(Element lookup records)
▼

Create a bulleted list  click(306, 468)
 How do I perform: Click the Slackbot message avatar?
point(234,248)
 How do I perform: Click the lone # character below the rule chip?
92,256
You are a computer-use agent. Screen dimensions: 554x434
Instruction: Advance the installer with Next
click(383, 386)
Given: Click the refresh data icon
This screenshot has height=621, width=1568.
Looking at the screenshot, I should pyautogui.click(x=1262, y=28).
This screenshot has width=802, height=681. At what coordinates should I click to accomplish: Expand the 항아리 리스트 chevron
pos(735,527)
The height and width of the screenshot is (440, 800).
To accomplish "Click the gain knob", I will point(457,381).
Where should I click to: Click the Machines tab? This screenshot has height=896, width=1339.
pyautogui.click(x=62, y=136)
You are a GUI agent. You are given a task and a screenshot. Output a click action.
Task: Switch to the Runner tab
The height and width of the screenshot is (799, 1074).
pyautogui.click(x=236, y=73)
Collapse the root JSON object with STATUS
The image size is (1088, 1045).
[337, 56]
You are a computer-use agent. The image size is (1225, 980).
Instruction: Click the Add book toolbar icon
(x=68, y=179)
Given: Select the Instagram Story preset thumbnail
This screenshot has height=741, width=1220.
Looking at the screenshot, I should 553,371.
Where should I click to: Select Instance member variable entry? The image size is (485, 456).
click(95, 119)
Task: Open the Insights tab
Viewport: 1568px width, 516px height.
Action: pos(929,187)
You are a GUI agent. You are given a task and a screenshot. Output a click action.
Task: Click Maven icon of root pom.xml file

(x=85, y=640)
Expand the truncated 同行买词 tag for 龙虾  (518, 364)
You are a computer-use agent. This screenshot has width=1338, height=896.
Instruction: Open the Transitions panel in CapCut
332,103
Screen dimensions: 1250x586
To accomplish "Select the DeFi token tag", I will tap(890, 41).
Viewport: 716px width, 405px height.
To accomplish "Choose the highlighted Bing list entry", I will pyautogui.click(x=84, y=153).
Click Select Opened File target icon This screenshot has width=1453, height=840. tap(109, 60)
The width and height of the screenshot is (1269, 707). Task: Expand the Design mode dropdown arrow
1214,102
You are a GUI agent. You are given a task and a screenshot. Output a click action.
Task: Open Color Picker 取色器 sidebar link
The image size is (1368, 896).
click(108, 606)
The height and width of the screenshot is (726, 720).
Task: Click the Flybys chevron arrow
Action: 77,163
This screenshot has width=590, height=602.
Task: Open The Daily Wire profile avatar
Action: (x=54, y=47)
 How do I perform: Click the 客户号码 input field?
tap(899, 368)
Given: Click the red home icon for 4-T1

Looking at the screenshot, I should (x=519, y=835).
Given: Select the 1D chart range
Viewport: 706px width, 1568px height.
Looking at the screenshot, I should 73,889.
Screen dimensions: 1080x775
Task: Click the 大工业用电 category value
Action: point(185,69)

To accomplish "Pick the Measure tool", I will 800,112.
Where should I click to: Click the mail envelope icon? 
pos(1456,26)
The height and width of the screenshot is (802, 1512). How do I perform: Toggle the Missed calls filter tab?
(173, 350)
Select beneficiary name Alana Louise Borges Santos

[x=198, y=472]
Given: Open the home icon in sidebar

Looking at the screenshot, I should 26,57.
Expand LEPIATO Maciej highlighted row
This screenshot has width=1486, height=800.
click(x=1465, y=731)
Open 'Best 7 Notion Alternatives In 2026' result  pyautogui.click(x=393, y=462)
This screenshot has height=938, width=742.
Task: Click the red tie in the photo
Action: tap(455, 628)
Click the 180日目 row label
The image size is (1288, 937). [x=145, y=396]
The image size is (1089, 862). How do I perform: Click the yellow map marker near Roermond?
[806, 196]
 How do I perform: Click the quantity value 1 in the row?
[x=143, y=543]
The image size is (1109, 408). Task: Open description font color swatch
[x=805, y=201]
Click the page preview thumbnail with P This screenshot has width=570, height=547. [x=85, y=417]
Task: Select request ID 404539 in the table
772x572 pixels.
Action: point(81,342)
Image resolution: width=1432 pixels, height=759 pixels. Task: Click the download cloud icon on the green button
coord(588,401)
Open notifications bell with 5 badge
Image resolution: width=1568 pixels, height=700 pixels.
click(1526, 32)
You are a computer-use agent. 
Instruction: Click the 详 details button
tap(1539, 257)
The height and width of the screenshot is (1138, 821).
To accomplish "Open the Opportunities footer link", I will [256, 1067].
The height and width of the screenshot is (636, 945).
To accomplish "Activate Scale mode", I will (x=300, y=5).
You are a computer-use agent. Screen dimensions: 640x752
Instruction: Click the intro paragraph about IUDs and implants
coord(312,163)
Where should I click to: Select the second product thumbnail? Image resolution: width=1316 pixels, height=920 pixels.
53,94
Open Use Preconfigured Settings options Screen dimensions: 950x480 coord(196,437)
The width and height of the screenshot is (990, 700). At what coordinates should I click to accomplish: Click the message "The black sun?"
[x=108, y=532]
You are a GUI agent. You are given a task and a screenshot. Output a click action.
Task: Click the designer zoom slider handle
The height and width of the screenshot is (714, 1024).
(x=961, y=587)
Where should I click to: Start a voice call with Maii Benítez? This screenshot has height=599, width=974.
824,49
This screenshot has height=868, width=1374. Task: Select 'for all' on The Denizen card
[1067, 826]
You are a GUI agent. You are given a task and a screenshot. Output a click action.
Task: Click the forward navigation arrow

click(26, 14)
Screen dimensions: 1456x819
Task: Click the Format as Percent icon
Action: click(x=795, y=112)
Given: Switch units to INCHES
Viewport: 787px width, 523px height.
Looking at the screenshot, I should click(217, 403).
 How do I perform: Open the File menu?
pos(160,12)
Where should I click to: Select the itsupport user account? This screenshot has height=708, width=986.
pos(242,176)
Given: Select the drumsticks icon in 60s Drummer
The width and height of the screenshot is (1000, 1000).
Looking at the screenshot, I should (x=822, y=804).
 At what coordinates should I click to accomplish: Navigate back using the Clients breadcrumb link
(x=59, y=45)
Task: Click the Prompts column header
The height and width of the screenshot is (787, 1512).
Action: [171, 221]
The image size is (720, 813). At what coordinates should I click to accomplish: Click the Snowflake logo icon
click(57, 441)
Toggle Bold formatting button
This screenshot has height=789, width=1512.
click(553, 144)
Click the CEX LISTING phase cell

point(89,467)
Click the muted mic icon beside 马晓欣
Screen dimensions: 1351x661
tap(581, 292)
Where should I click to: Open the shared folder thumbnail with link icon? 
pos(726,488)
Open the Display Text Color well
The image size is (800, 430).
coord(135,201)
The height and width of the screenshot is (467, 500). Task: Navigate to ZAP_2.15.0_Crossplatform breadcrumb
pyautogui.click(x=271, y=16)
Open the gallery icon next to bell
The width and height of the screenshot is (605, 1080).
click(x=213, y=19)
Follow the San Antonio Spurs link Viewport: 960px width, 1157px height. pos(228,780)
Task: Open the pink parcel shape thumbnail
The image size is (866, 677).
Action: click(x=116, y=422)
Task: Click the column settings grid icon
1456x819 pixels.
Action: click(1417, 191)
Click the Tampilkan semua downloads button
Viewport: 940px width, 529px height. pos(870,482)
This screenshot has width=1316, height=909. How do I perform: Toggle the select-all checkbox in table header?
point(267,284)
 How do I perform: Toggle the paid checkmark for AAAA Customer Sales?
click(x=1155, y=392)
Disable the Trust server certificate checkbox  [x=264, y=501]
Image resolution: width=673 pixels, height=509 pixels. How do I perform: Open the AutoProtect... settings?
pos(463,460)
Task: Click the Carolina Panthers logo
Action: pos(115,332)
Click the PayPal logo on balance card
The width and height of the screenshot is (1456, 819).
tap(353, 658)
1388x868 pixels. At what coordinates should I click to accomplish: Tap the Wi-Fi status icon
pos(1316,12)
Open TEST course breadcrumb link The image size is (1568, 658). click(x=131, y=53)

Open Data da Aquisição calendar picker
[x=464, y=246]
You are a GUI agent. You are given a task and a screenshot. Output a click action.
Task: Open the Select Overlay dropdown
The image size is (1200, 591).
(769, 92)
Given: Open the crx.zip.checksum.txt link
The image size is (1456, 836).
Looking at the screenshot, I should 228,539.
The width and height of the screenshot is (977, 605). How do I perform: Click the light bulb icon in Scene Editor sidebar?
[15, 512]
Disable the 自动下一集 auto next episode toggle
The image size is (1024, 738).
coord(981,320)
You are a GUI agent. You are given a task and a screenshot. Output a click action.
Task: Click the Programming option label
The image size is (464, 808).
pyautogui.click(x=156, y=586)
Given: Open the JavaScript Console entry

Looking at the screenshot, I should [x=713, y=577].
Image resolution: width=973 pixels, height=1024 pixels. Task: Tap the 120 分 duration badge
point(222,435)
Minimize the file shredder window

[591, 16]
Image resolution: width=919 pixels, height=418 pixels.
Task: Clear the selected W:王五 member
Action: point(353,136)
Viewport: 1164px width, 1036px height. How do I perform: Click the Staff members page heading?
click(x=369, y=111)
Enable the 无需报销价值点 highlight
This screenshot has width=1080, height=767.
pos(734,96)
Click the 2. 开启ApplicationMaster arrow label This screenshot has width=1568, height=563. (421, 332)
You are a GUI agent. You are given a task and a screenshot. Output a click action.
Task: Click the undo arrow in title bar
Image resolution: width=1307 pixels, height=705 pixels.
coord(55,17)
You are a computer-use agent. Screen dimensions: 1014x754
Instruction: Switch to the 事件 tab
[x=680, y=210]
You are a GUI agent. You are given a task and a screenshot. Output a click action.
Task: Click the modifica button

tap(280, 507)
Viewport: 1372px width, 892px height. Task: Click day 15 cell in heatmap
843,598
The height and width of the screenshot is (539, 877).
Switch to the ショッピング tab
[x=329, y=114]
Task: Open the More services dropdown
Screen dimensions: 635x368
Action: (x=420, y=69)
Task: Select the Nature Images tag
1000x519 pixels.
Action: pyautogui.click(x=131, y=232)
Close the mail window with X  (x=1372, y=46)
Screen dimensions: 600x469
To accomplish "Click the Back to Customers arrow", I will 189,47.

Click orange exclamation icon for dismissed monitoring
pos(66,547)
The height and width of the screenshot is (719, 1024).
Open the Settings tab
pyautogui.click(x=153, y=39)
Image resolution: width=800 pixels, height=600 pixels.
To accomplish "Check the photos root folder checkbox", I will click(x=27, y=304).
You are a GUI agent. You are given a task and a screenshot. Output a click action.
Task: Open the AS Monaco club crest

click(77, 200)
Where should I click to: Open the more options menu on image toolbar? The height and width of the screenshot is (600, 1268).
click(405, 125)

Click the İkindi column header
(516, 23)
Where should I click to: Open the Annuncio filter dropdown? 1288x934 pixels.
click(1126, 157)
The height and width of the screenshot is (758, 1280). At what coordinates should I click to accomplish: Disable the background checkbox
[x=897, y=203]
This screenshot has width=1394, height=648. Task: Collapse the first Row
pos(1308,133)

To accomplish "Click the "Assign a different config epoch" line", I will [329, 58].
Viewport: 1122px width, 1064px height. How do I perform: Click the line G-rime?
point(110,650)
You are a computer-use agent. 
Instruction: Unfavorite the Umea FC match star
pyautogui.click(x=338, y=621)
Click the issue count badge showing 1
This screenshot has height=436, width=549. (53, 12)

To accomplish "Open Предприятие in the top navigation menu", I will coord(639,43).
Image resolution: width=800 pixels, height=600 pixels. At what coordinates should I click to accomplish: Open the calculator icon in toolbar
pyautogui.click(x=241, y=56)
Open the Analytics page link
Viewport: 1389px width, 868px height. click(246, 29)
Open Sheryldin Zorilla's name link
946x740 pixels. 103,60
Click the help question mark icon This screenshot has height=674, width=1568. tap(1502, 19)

▲

## Objective
Quote exactly the lines from the entries that start at the one containing "Task: Open the More services dropdown" and end at the one containing "pyautogui.click(x=153, y=39)", including both of those lines.

## Task output
Task: Open the More services dropdown
Screen dimensions: 635x368
Action: (x=420, y=69)
Task: Select the Nature Images tag
1000x519 pixels.
Action: pyautogui.click(x=131, y=232)
Close the mail window with X  (x=1372, y=46)
Screen dimensions: 600x469
To accomplish "Click the Back to Customers arrow", I will 189,47.

Click orange exclamation icon for dismissed monitoring
pos(66,547)
The height and width of the screenshot is (719, 1024).
Open the Settings tab
pyautogui.click(x=153, y=39)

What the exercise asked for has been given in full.